There are a few things to note about the compensated PSF. The existence of waffle is evident both from the residual wavefront phase aberrations and the 4 bright spots near the corners of the PSF image. There are also 4 points aligned horizontally and vertically at about half the waffle radius. These appear to be some sort of waffle harmonic, though their origin is somewhat mysterious to me. Finally, some features of the intrinsic PSF of the tiled hexagonal aperture are just barely discernable in the compensated image. In particular, the 6 points that arise from scattering off the hexagonal tiles are visible near the edges of the PSF image.

Here is a plot of the Strehl histories for these five simulations. These histories clearly show the deformable mirror loop closing at 20 milliseconds. All asymptote to a constant value. Note that the Strehl ratios are not a monotonically increasing function of time. This behavior arises because the metastable regions in the resdiual wavefront phase have random coherence properties, and as these regions evolve they can interfere with each other constructively or destructively. The existence of fringing in the PSF as the loop closes is another manifestation of this effect. The asymptotic values of about 95.5% Strehl ratio at 2.2 microns are somewhat higher than the value of 90.3% predicted for fitting error on a 30 meter circular aperture compensated by a 65x65 actuator DM with pyramidal actuator influence functions.

Dynamic closed loop simulations

In this simulation I allowed the six layer atmosphere to evolve by giving the layers relatively small wind velocities. These velocities were determined using the two component wind model from Hardy, Section 3.3.5. The properties of each layer were as follows:

Layer Altitude (km) Weight Vx (m/s) Vy (m/s)
1 0.00 .652 -5.5 -5.8
2 2.58 .172 -8.5 -5.9
3 5.16 .055 -17.6 -6.5
4 7.73 .025 -31.2 -7.3
5 12.89 .074 -28.0 -7.1
6 15.46 .022 -14.7 -6.3


Here is a movie showing the behavior of the AO system and the compensated PSF.

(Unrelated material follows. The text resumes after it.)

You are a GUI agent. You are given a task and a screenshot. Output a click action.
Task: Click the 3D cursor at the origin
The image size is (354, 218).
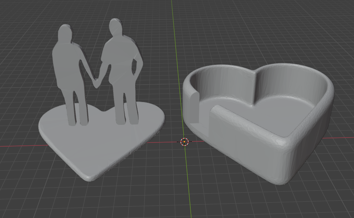pos(184,142)
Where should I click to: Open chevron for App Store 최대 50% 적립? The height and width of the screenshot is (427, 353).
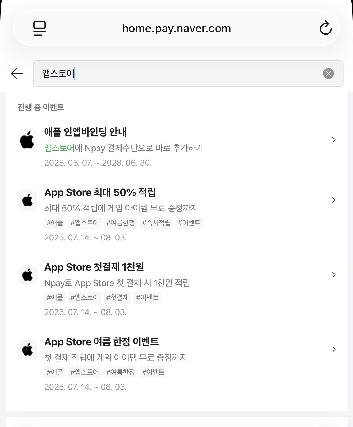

Dynamic closed loop simulation

The simulation runs for 1 second. First, the tip tilt loop was closed, and then 100 milliseconds later the DM loop was closed. During the first 100 milliseconds of the movie, you can see the residual wavefront phase errors drifting slowly down and to the left. Once the DM loop closes and transient effects have died away, the PSF takes a form much like those seen in the static closed loop simulations above.

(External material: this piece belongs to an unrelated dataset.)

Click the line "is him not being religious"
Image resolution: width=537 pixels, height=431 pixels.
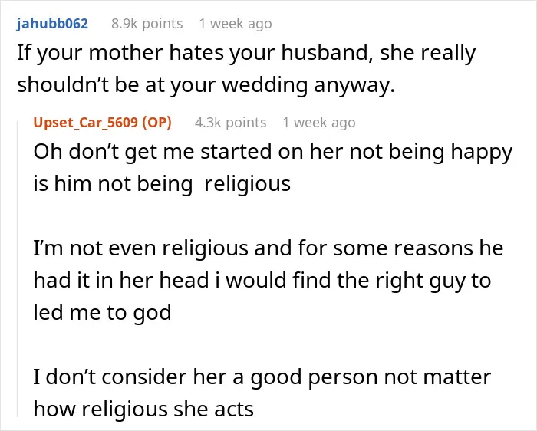pyautogui.click(x=162, y=183)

Here is a movie that shows only the residual wavefront phase.

Residual wavefront phase

Here is a plot of the Strehl history for this simulation.

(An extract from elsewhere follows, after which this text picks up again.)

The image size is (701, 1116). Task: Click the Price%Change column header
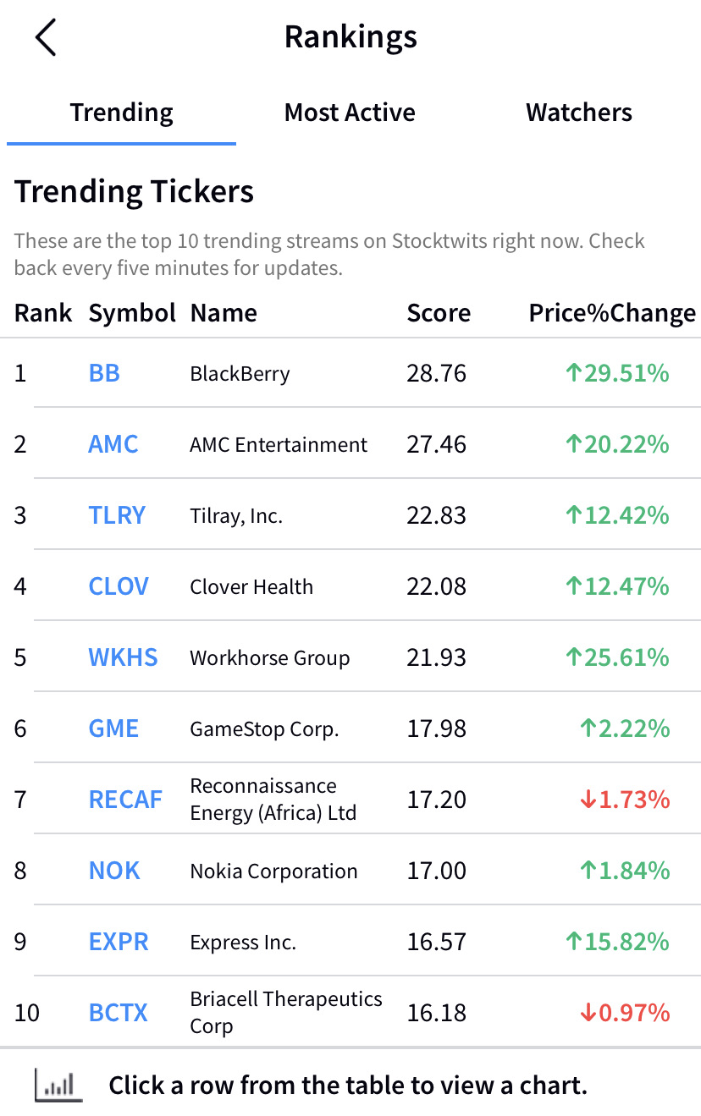tap(612, 313)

Computational Requirements

These simulations were performed on a single 2.4 GHz Pentium IV processor. The computational time required to perform each of these simulations breaks down as follows. Generation of the six atmospheric phase screens required 317 seconds, and this dominated the overhead for setting up the simulation. Each simulated timestep required about 94 seconds, which broke down as follows:

Simulation Component

Time (sec)

Propagation through atmosphere and aperture 18.5
Tip tilt and deformable mirror compensation 21.2
Far field propagation to form PSF 14.4
Transformation by lenslet array 37.7
Generation of centroids 1.1
Reconstruction of residuals .8


The amount of time required for each of these components of the simulation scales differently with the parameters of the simulation (e.g. wavefront and layer pixel scales, aperture diameter, etc.). These simulations used geometric propagation through the atmosphere. Using diffractive near field propagation between atmospheric layers increases the time per step substantially.